Merav was hired as an assistant professor at the University of Wyoming in 2000. Ever since, she's been calling Laramie home. She became a U.S. citizen in a moving ceremony at the federal courthouse in Cheyenne in 2009, and has been a full professor since 2010. She studies the effects of global change on a variety of animals including the effects of invasive lake trout on river otters in Yellowstone Lake, sea ice loss in the Arctic on polar bears, timber harvest on marten and ermine in southeast Alaska, and population status and distribution of spotted skunks in Wyoming, among other issues. Merav's research articles can be found on her Google Scholar profile HERE.
In addition to spending numerous summers studying river otters in coastal Alaska, in 1996 and 1997 Merav participated in expeditions to the Wrangell-St. Elias ice fields (for description of that expedition see National Geographic December 1998 issue). In 2009 she served as the Chief Scientist on an icebreaker cruise to the Arctic Ocean, aboard the Coast Guard cutter the Polar Sea, as part of her polar bear studies. Her numerous research projects have propelled her across the globe from Africa to Patagonia, from Tasmania to Europe, from California to Alaska and, of course, all across Wyoming. She feels exceptionally lucky to live in this beautiful and unique state.

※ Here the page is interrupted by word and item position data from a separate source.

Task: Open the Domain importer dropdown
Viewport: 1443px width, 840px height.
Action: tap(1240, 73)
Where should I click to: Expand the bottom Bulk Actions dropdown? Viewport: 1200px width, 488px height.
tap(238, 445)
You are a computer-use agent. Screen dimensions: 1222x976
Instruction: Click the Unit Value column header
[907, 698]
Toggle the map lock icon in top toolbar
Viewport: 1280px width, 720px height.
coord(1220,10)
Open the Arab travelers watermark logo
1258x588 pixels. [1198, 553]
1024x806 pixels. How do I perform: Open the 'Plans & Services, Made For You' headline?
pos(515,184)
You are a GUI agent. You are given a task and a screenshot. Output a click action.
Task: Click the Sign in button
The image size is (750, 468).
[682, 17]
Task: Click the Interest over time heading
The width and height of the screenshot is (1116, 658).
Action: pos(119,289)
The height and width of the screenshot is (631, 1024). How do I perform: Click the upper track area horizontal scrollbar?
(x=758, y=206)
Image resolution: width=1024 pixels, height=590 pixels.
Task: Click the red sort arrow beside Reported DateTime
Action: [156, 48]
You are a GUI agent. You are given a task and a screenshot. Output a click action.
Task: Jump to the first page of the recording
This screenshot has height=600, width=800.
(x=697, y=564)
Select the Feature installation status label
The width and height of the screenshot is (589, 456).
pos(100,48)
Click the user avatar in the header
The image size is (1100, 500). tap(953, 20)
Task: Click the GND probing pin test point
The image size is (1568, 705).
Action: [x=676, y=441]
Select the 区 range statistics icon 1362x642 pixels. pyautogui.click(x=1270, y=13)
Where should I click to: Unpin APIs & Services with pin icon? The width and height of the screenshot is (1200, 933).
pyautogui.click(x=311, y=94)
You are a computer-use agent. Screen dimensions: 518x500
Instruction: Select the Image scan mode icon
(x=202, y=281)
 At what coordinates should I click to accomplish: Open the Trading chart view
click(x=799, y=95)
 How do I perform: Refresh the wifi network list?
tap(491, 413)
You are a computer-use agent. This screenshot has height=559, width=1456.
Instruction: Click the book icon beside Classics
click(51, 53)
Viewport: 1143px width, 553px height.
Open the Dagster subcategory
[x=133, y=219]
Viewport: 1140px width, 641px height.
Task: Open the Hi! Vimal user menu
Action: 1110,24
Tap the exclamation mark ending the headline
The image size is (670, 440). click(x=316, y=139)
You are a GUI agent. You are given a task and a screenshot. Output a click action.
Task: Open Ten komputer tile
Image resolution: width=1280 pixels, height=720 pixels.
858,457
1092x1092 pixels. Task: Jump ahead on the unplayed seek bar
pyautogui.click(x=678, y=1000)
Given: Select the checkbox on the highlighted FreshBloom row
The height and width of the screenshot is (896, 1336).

In 2012, Merav received the Barrett-Hamilton distinguished ecologist award from the University of Manitoba for her contributions to polar bear conservation. She also won the Excellence in Wildlife Education award from The Wildlife Society in 2016 and became a Wildlife Fellow in 2017. Over the past 2.5 years she served as the chair of the Department of Zoology and Physiology, a position that sharpened her people management skills. Over the years, she trained over a 1,000 aspiring wildlife professionals, many of which are scattered across our lovely state ensuring the sustainability of our fish and wildlife resources. It is for their future and that of Wyoming that she decided to run for U.S. Senate in 2020.